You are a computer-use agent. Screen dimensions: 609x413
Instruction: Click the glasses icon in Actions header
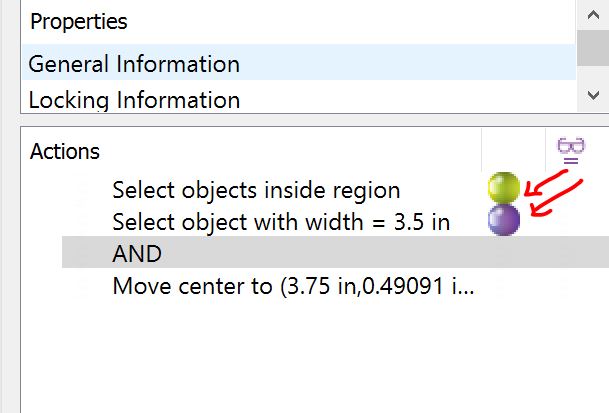click(x=571, y=151)
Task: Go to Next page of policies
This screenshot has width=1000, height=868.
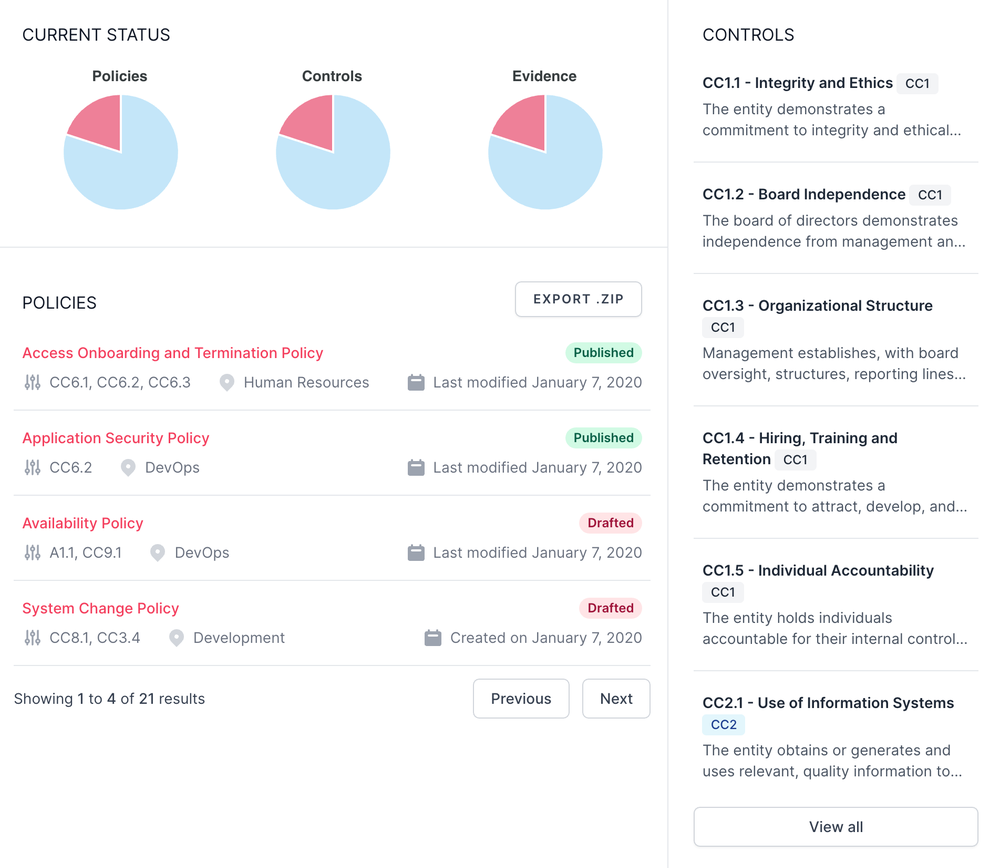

********

[PROBLEM TO WORK ON] A word-for-word copy of the lines from the one with "Task: Go to Next page of policies" through the final line of the listing above is the whole answer, and it contains no pictures.

[RESULT OF THIS TASK]
Task: Go to Next page of policies
This screenshot has width=1000, height=868.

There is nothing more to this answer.